Energie
Mehr als 20 Stromanbieter wollen Preise erhöhen
Für Stromkunden wird es bitter. Schon im August müssen sich die Verbraucher auf die nächsten Preissteigerungen beim Strom gefasst machen. Die Erhöhungen liegen im Schnitt bei sechs Prozent. Der Deutsche Gewerkschaftsbund hat eine Idee, wie die Stromkunden entlastet werden könnten.
Strom wird im August noch teurer. Nach Angaben des Verbraucherportals Verivox wollen zum 1. August 29 Stromanbieter ihre Preise erhöhen. Sieben weitere Erhöhungen seien zum 1. September angekündigt, teilte Verivox mit. Die Stromtarife werden demnach durchschnittlich um etwa 6 Prozent erhöht. Für einen Musterhaushalt mit einem Jahresverbrauch von 4.000 Kilowattstunden (kWh) bedeute dies eine Mehrbelastung von 46 Euro pro Jahr.
Die stärkste Erhöhung kündigten laut Verivox die Stadtwerke Ansbach an. Der Grundversorgungstarif werde ab 1. August um 14 Prozent angehoben, was für einen Durchschnittshaushalt jährliche Zusatzkosten von 102 Euro bedeute. Das Portal Toptarif sprach von Preiserhöhungen bei 22 Grundversorgern im August. Vor allem von kleineren und mittleren Stadtwerken in Süd- und Ostdeutschland seien Preisanstiege von bis zu 11,6 Prozent in Vorbereitung, durchschnittlich seien Erhöhungen um 5,6 Prozent geplant.
Der Deutsche Gewerkschaftsbund (DGB) plädierte angesichts der Energiepreissteigerungen für eine günstige Mindestmenge Strom für alle. DGB-Vorstand Dietmar Hexel sagte der "Berliner Zeitung", ein diskussionswürdiges Modell könne ein "unbürokratisches Basis-Deputat an Strom sein". Es garantiere für jeden Haushalt eine bestimmte Grundmenge Strom zu einem bezahlbaren Preis.

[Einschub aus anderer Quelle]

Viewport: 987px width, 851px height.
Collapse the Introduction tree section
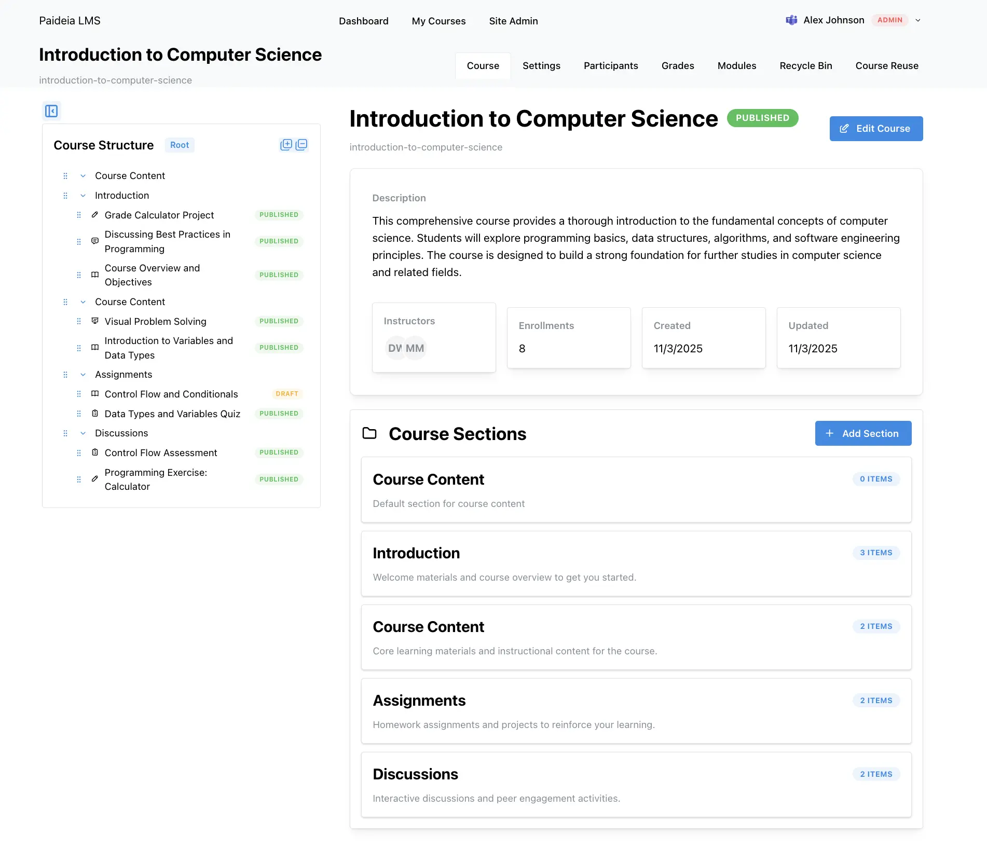(83, 196)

"Wer mehr braucht, zahlt progressiv mehr. Das hält zum Sparen an und ermöglicht den Stromanbietern gleichzeitig eine Mischkalkulation", sagte Hexel. Durch Spekulationen entstandene Preissteigerungen bei Strom müssten politisch bekämpft oder durch höhere Tarifeinkommen und Sozialtransfers ausgeglichen werden.